• [Task] Set out every line of the material below as a numbered list, skipping any blank lines.

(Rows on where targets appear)

......

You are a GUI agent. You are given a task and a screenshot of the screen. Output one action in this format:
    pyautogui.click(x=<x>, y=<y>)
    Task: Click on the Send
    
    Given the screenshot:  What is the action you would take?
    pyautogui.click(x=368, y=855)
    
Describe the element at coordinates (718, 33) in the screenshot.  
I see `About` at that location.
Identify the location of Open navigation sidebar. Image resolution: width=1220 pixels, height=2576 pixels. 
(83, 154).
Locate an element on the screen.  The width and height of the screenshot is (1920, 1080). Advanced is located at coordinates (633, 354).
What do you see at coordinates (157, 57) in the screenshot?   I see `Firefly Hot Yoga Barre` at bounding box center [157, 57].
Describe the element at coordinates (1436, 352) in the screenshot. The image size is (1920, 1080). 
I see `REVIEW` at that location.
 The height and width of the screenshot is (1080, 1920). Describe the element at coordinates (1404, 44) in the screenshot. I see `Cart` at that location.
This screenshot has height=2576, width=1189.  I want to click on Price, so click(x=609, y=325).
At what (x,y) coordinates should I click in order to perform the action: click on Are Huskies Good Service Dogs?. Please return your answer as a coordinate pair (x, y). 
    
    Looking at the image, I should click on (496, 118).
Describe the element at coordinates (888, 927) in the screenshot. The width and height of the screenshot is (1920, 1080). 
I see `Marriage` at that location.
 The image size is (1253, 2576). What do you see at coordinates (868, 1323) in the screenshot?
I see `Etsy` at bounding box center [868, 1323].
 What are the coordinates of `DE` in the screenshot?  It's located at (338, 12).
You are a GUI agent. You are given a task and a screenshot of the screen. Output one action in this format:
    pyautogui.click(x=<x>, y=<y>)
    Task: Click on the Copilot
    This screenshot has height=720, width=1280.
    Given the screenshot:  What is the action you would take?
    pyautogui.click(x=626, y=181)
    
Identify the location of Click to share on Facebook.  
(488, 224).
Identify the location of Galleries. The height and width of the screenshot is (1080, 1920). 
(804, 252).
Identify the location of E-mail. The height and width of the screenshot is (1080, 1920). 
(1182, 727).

......

• [Response to the exercise]
1. You are a GUI agent. You are given a task and a screenshot of the screen. Output one action in this format:
2.     pyautogui.click(x=<x>, y=<y>)
3.     Task: Click on the Send
4.     Given the screenshot:  What is the action you would take?
5.     pyautogui.click(x=368, y=855)
6. Describe the element at coordinates (718, 33) in the screenshot.  
7. I see `About` at that location.
8. Identify the location of Open navigation sidebar. Image resolution: width=1220 pixels, height=2576 pixels. 
9. (83, 154).
10. Locate an element on the screen.  The width and height of the screenshot is (1920, 1080). Advanced is located at coordinates (633, 354).
11. What do you see at coordinates (157, 57) in the screenshot?   I see `Firefly Hot Yoga Barre` at bounding box center [157, 57].
12. Describe the element at coordinates (1436, 352) in the screenshot. The image size is (1920, 1080). 
13. I see `REVIEW` at that location.
14.  The height and width of the screenshot is (1080, 1920). Describe the element at coordinates (1404, 44) in the screenshot. I see `Cart` at that location.
15. This screenshot has height=2576, width=1189.  I want to click on Price, so click(x=609, y=325).
16. At what (x,y) coordinates should I click in order to perform the action: click on Are Huskies Good Service Dogs?. Please return your answer as a coordinate pair (x, y). 
17.     Looking at the image, I should click on (496, 118).
18. Describe the element at coordinates (888, 927) in the screenshot. The width and height of the screenshot is (1920, 1080). 
19. I see `Marriage` at that location.
20.  The image size is (1253, 2576). What do you see at coordinates (868, 1323) in the screenshot?
21. I see `Etsy` at bounding box center [868, 1323].
22.  What are the coordinates of `DE` in the screenshot?  It's located at (338, 12).
23. You are a GUI agent. You are given a task and a screenshot of the screen. Output one action in this format:
24.     pyautogui.click(x=<x>, y=<y>)
25.     Task: Click on the Copilot
26.     This screenshot has height=720, width=1280.
27.     Given the screenshot:  What is the action you would take?
28.     pyautogui.click(x=626, y=181)
29. Identify the location of Click to share on Facebook.  
30. (488, 224).
31. Identify the location of Galleries. The height and width of the screenshot is (1080, 1920). 
32. (804, 252).
33. Identify the location of E-mail. The height and width of the screenshot is (1080, 1920). 
34. (1182, 727).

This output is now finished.